The protein n16 is a framework protein associated with biogenic aragonite stabilisation

in nacre, known to play a critical role in three key interfaces in nacre; the protein/ß –chitin, protein–protein, and protein–aragonite interfaces. The conformations of n16N, the N-terminal fragment of n16 is thought to be active at all three interfaces¹ . We investigate n16N under aqueous conditions through the use of replica exchange with solute tempering (REST)²  molecular dynamics simulations. n16N has been previously proposed to be intrinsically disordered in character. Our key aim is to rigorously characterise this ensemble of conformations for n16N in aqueous solution, and explore current hypotheses regarding the possible sub-domain organisation of n16N, as related to these three key interfaces³ . We confirm that n16N supports an equilibrium ensemble featuring a wide range of conformations that lack well-defined secondary structure, providing further evidence for the suggested intrinsically-disordered character of this peptide. We have also highlighted the effect of the presence of Ca²⁺ ions on the structure of n16N, as identified from previous experimental studies¹ . Our simulations indicate that tyrosine plays a multi-functional role in stabilising conformations of n16N, for both intra-peptide and possibly inter-peptide interactions. Our findings reveal that the N-terminal half of the peptide can be structurally-stabilised via tyrosine–tyrosine interactions.
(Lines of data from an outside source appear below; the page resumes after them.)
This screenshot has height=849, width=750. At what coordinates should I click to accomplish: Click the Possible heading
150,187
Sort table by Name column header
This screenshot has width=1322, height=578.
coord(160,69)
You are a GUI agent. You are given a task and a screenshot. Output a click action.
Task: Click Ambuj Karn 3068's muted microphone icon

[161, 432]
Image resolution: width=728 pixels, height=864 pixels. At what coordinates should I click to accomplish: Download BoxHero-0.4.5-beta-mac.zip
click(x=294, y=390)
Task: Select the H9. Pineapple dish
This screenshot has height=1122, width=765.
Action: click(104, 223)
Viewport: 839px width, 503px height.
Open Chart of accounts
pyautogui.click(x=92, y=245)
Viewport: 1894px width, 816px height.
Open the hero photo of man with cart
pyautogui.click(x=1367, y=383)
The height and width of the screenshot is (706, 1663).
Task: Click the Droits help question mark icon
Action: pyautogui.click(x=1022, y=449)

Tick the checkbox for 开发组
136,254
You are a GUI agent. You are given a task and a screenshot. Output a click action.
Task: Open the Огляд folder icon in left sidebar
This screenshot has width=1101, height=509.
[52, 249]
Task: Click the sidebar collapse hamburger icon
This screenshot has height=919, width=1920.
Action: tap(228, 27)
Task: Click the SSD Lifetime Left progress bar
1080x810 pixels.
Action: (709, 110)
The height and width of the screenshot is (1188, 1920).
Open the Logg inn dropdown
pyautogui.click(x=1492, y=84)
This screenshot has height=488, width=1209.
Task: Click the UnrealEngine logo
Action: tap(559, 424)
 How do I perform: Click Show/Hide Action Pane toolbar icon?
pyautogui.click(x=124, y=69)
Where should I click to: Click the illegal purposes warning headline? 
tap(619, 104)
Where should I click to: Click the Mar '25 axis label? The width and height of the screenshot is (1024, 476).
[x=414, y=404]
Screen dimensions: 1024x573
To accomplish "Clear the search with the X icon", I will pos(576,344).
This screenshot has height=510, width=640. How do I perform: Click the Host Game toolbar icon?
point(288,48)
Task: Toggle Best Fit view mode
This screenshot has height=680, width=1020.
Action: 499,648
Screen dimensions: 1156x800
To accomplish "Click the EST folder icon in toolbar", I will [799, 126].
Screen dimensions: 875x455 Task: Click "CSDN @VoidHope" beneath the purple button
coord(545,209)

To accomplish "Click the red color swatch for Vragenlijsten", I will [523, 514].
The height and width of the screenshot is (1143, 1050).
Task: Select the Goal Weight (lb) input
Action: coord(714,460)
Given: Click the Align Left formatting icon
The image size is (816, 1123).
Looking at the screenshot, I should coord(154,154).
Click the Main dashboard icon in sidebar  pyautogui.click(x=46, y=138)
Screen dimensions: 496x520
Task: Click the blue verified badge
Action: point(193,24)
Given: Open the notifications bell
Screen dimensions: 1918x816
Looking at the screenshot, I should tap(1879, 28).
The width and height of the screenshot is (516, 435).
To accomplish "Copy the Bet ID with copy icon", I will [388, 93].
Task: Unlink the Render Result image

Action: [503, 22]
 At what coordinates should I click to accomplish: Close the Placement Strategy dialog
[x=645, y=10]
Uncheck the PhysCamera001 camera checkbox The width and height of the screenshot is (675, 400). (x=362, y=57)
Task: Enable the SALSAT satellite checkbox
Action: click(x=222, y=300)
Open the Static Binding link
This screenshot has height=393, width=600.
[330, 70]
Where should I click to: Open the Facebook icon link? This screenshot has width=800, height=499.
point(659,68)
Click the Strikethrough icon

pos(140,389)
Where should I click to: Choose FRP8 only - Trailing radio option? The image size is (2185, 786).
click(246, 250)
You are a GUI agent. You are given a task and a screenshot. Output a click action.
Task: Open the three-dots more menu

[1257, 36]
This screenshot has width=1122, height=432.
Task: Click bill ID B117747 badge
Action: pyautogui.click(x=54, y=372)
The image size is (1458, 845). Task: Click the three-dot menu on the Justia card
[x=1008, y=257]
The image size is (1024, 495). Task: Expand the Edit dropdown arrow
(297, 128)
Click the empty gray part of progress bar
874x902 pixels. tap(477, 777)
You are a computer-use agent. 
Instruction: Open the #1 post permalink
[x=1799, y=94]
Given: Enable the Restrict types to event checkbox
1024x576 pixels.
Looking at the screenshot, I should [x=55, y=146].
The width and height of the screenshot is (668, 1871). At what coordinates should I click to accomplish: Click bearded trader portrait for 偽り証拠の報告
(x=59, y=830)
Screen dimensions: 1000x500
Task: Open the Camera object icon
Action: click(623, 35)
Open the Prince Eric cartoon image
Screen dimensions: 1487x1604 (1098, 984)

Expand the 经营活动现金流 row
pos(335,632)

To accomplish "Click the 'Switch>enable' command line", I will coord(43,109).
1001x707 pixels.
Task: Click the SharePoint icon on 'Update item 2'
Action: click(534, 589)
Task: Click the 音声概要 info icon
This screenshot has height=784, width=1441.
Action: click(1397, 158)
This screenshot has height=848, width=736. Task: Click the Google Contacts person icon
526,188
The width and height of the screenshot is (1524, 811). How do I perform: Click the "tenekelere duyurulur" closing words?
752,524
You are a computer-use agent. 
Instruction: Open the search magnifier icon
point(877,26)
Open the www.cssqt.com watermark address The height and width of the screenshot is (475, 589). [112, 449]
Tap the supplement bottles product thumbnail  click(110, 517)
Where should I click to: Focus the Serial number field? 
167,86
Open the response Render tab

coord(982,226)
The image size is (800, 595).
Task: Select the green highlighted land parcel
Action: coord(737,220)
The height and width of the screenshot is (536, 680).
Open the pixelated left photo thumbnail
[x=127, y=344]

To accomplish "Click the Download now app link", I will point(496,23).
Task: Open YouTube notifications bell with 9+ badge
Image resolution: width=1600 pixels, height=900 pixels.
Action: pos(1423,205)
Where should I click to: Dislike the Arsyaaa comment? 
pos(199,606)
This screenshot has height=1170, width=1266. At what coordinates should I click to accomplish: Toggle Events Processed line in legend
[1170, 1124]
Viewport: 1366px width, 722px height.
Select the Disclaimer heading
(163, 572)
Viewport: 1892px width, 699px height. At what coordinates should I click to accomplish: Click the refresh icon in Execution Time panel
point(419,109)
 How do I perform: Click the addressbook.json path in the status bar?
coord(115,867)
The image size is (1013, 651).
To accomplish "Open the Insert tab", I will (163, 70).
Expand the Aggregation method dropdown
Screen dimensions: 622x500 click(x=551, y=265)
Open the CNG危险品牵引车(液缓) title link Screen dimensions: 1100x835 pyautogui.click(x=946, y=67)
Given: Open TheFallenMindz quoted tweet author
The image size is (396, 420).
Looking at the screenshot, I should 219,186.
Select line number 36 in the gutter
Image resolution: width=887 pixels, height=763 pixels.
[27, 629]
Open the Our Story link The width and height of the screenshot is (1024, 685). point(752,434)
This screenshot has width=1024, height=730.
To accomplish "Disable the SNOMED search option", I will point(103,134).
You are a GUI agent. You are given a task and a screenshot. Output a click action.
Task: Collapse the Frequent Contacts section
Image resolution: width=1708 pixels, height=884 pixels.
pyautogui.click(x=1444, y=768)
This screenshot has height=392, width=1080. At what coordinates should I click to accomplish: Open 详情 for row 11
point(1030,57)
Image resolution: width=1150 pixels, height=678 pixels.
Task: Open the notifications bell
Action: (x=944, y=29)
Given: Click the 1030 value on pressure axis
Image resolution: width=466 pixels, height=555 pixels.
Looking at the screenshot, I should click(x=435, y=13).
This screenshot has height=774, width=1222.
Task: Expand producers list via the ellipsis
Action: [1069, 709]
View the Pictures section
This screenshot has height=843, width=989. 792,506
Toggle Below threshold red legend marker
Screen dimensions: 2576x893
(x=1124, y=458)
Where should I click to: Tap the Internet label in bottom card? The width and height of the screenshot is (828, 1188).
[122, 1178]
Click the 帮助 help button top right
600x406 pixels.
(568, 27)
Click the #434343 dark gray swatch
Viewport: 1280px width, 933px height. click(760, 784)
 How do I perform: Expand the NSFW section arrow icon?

In contrast, the C-terminal half of the peptide, lacking in tyrosine, shows substantial conformational lability, and in partnership with the highly-charged character of this sub-domain, appears a likely nucleation site for calcium carbonate. Finally, dominant structures from our predicted conformational ensemble of n16N suggest the outward presentation of residues thought to be critical to binding to ß-chitin⁴ . Our data supports the hypothesis relating to the presence of different functional sub-domains within n16N.